YPJ fedailik felsefesine sahiptir. Bu felsefede yaşama ve ölüme doğru anlam verme vardır. Anlamlı bir yaşam sembolü olabilmek için hem yaşamın hem de ölümün anlamı yaşam aşkıyla doludur. Bu uğurda yüzlerce kadın canını feda ederek hakikatin öncüleri olarak zaferin yolunu çizdiler. Yukarıdaki soruya tekrar dönmek gerekirse YPJ’yi işte bu fedailik karakteri ile tanımlamak gerek.
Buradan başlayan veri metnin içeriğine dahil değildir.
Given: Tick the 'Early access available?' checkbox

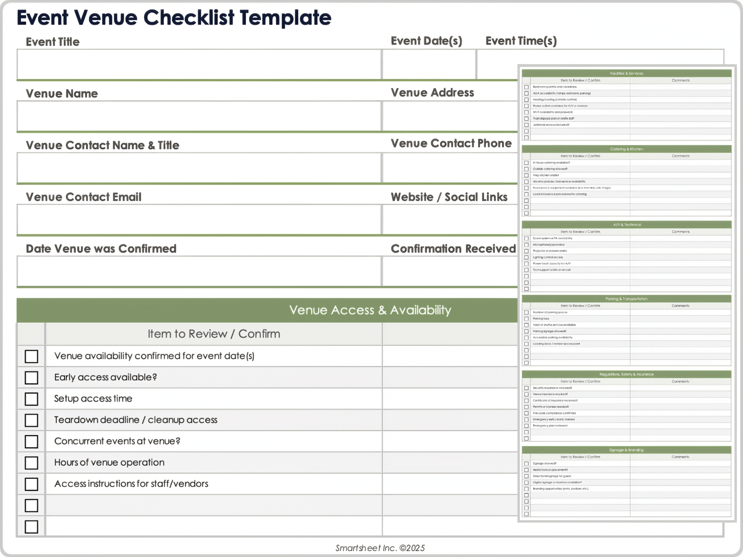Looking at the screenshot, I should pyautogui.click(x=31, y=378).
Kuzey Doğu Suriye’nin her bir karış toprağı destansı kahramanlıklarla özgürleştirildi. Halkların özgürlüğü uğruna nice yiği yoldaşımız toprağa düştü. DAIŞ tüm dünyada büyük bir korku salarken biz yüzyılın karanlığına karşı çaresizliği değil direnmeyi ve savaşmayı seçtik. Kararlıydık, haklı ve direnişçiydik, hala da ilk gün kadar inançlı ve kararlıyız. Dünyanın hayranlık duyduğu o kahraman savaşçılar bugün Türk işgalci devleti tarafından hedef alınıyor. Elbette YPJ Kadın Savunma Birlikleri olarak bugün daha profesyonel bir düzey kazandık. Bu, kendi bekası için bir halkın kendi kaderini tayin etme hakkını işgal saldırılarıyla yok etmek isteyen Türk faşizmi gibi erkek egemenlikli zihniyetler açısından kamuoyuna tehlike gibi lanse edilmek isteniyor. Fakat hakikat tüm somutluğuyla ortadır, tüm dünya halklarının özgürlüğü için mücadele eden öncü kadınlar hedef alınıyor ve dünya bu gerçek karşısında sessizliğini koruyor. Elbette bu, bizim haklı bir mücadelenin savaşçıları olduğumuz gerçeğini değiştirmiyor. Şehit yoldaşlarımız onurlu yaşamın en saf, temiz ve duru ifadesidir. Şehitlerimizin bıraktığı miras, onların sergilediği kahramanlık, ödedikleri bedel, yaptıkları fedakarlıklar demokratik ulus inşasının her anında bizler için kıblegâh olacaktır.